**Action item:**
Would you mind restating all of the records word for word, skipping the pictures?

**Provided data:**
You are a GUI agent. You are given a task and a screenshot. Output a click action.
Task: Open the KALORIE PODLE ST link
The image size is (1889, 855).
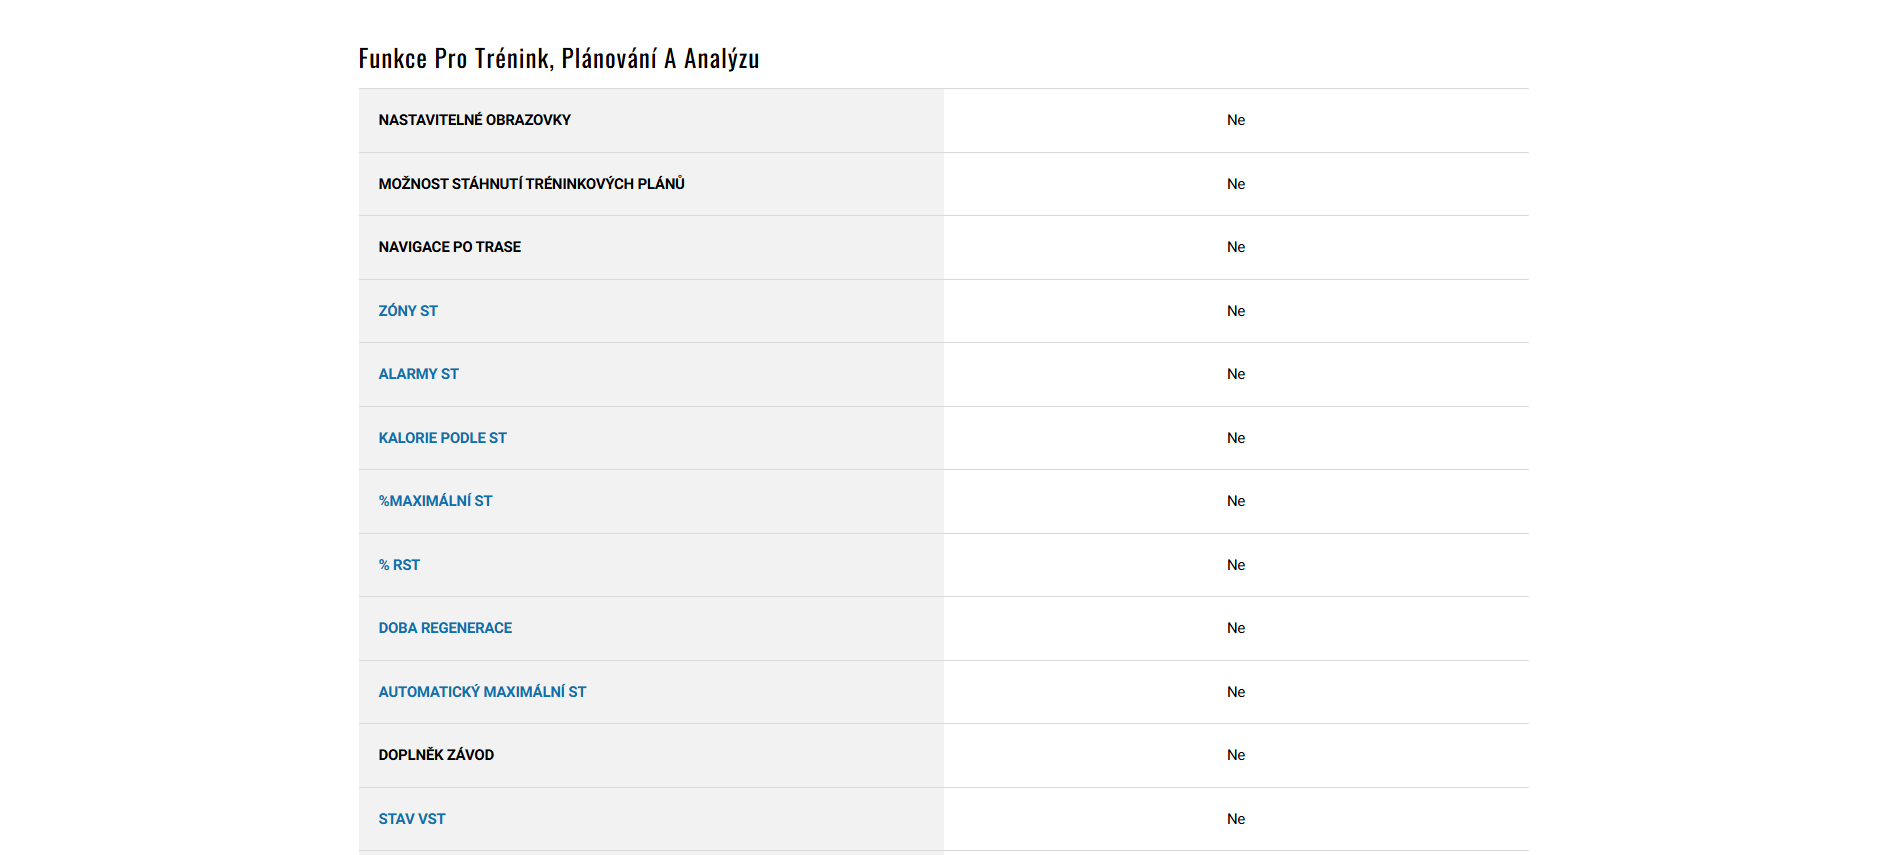point(442,438)
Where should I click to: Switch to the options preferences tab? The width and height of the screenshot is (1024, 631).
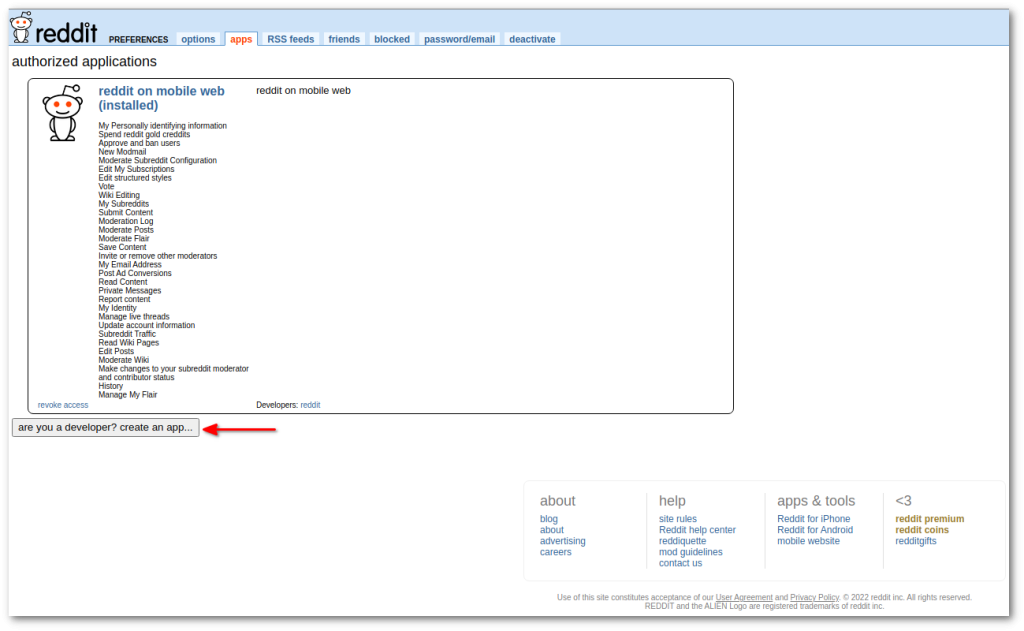click(x=197, y=39)
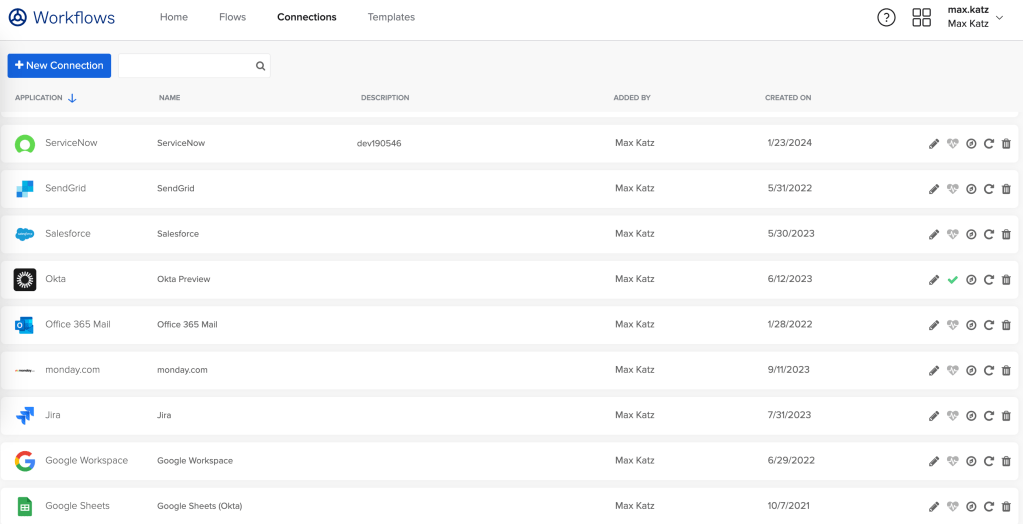Screen dimensions: 1023x524
Task: Switch to the Templates tab
Action: 391,17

**Exercise solution:**
You are a GUI agent. You are given a task and a screenshot. Output a click action.
Task: Open the KALORIE PODLE ST link
The image size is (1889, 855).
point(442,438)
Where should I click to: Switch to the options preferences tab? The width and height of the screenshot is (1024, 631).
click(x=197, y=39)
Screen dimensions: 1023x524
Task: Switch to the Templates tab
Action: 391,17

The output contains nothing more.